Agents#
In Isek, an Agent is an intelligent entity that autonomously acts, communicates, collaborates, and learns within a decentralized network. Each agent combines reasoning, tool usage, memory, and distinct personas to perform tasks and achieve goals.
Agent Architecture#
An Isek Agent is structured into two key components:
Agent Core: Responsible for internal reasoning, decision-making, task execution, and memory management.
Communication Node: Manages networking aspects such as registration, peer discovery, and message exchange.
This modular approach ensures flexible deployment—agents think locally but coordinate globally.
Using Personas#
A persona defines an agent's identity, guiding its interactions, responses, and overall behavior.
Personas include:
Name & Role: Agent's identity.
Mission (Lore): Long-term objectives guiding agent behavior.
Domain Knowledge: Areas of expertise (e.g., AI, finance).
Routine (optional): Regular behaviors or initial planning actions.
Example:
from isek.agent.persona import Persona
from isek.agent.single_agent import SingleAgent # Assuming SingleAgent is needed here
researcher = Persona(
name="Athena",
bio="AI research assistant",
lore="advance AI research knowledge",
knowledge="machine learning, NLP, research trends",
routine="identify new trends daily"
)
agent = SingleAgent(persona=researcher)
Core Capabilities#
Agents have powerful built-in features:
Tool Use: Agents dynamically invoke APIs, scripts, or other tools to achieve their goals.
Task Decomposition: Complex tasks are broken into smaller, manageable subtasks.
Memory: Agents remember interactions, outcomes, and maintain internal states, improving over time.
Partner Discovery: Find capable peers across the network dynamically.
Peer Communication: Exchange messages with peers to coordinate actions and collaborate.
Example Task Decomposition:
# Assuming 'agent' is an initialized agent instance
subtasks = agent.decompose_task("Organize a virtual AI conference")
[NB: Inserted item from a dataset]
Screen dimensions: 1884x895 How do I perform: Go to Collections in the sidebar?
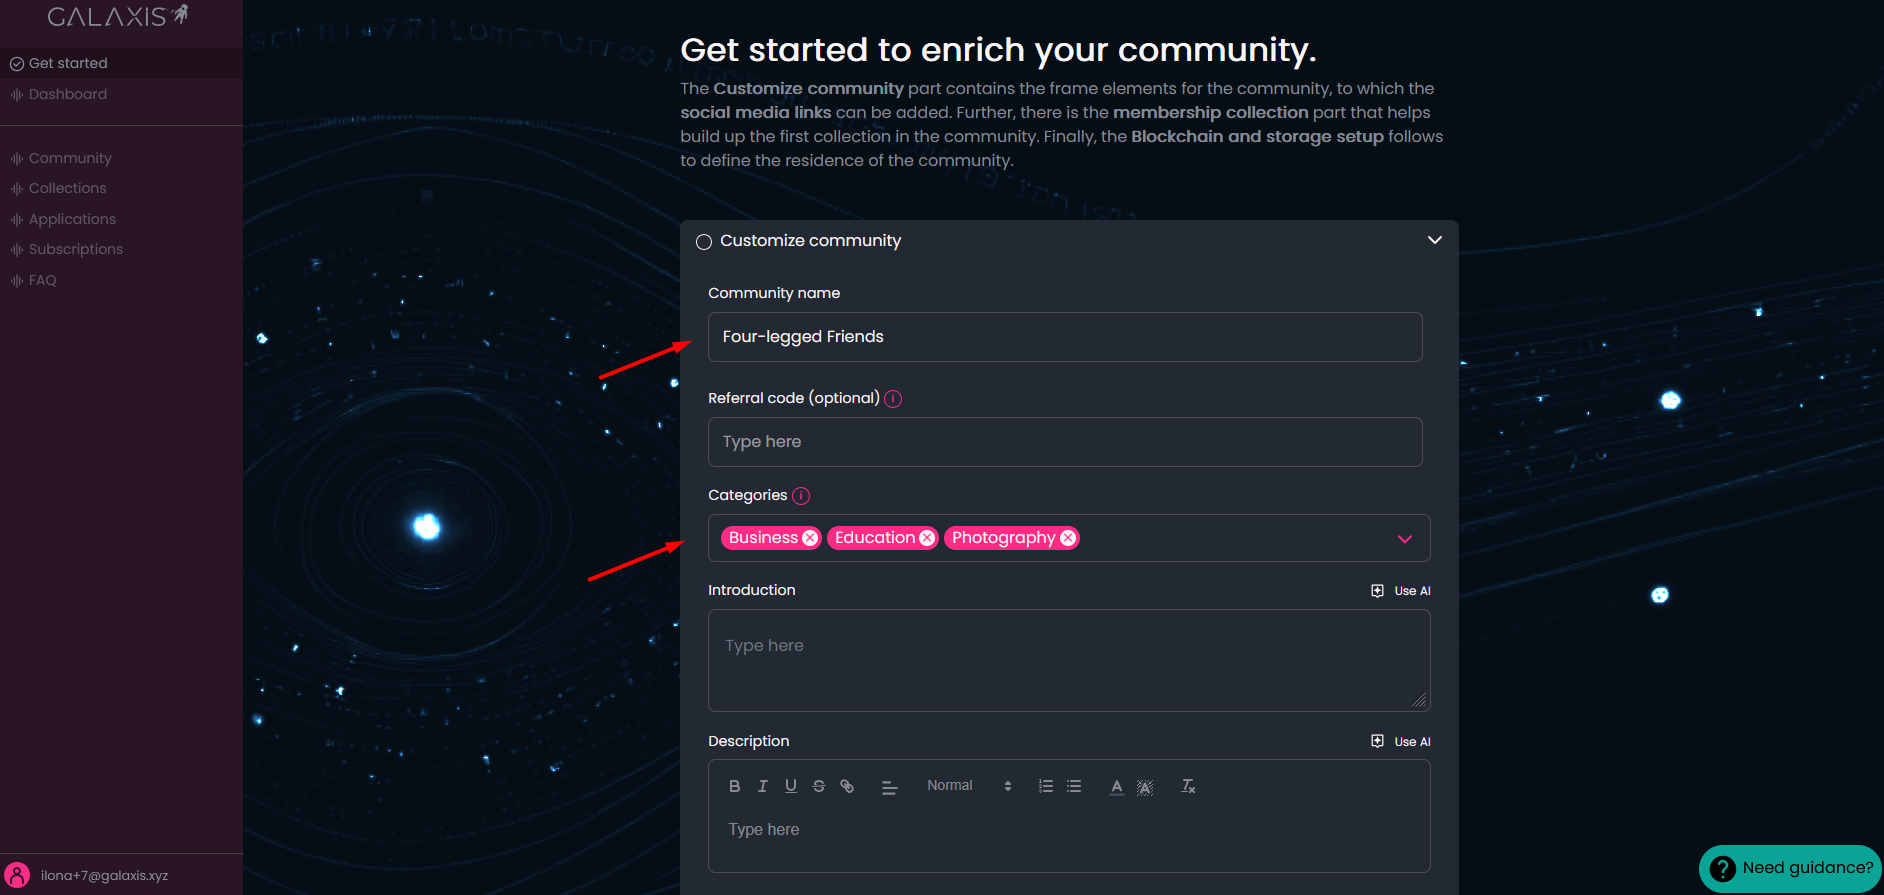tap(67, 188)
# subtasks → ["Identify keynote speakers", "Schedule sessions", "Invite participants"]
Running an Agent#
Agents can run interactively via command-line:
# Assuming 'agent' is an initialized agent instance
agent.run_cli()
Or respond to single queries:
# Assuming 'agent' is an initialized agent instance
response = agent.run("What's the latest breakthrough in AI?")
print(response)
Heartbeat and Autonomy#
Agents support autonomous background tasks using a heartbeat:
# Assuming 'agent' is an initialized agent instance
agent.heartbeat()
This periodically triggers internal routines, updates, or peer interactions without direct user input.
Deep Thinking Mode#
Enabling deepthink_enabled allows agents to reflect more deeply before responding, leading to smarter, more structured outcomes:
from isek.agent.single_agent import SingleAgent # Assuming SingleAgent
# Assuming 'researcher' persona is defined as above
agent = SingleAgent(persona=researcher, deepthink_enabled=True)
Decentralized Cooperation#
Agents naturally form decentralized, evolving societies. Without any central control, agents autonomously:
Form coalitions on-demand
Delegate tasks dynamically
Solve complex tasks collectively
Example Distributed Agent:
from isek.agent.distributed_agent import DistributedAgent
# Assuming 'researcher' persona is defined as above
dist_agent = DistributedAgent(persona=researcher)
dist_agent.run("Collaborate with peers to summarize recent AI developments")
Tips for Effective Use#
Clearly define your agent's persona and mission.
Leverage memory to improve agent learning and context awareness.
Use tools extensively—agents perform best when empowered to act.
Enable deep thinking for strategic tasks that require careful planning.